▶ **Data shown**
◇ ◇ ◇ ◇
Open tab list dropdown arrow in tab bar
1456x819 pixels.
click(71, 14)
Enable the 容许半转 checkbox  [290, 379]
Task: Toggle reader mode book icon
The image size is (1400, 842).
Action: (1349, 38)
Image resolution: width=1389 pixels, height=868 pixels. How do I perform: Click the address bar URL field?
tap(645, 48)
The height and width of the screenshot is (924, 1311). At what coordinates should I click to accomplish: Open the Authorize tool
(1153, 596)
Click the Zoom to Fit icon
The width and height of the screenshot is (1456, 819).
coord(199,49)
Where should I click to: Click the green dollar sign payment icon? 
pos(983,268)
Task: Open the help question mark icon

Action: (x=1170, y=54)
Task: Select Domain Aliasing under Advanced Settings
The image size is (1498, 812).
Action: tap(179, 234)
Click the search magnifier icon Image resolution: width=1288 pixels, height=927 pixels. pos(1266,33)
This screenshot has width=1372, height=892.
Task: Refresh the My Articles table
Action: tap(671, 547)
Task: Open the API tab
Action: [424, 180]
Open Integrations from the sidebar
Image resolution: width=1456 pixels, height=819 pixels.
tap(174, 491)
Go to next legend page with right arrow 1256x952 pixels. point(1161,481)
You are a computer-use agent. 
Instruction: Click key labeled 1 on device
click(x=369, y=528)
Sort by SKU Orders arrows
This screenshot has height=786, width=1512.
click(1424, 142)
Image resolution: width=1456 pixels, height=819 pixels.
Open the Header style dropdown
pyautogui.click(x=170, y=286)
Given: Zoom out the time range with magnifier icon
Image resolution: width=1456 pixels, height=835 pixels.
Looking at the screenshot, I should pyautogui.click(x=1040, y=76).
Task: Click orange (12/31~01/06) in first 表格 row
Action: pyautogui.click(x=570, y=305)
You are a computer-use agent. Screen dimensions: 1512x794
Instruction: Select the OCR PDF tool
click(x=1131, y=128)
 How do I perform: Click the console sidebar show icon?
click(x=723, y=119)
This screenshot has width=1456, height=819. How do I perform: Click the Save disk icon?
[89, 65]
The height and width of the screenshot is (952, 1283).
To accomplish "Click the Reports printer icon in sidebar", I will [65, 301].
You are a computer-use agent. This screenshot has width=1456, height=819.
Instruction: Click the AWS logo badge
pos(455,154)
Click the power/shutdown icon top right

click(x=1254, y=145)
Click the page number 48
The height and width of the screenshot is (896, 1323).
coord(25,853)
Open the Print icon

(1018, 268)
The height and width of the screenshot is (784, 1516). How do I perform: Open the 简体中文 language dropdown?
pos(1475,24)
◇ ◇ ◇ ◇
▶ **Exercise aim**
The answer is every line in the data where the word "with" appears.

▶ **Your response**
Go to next legend page with right arrow 1256x952 pixels. point(1161,481)
Given: Zoom out the time range with magnifier icon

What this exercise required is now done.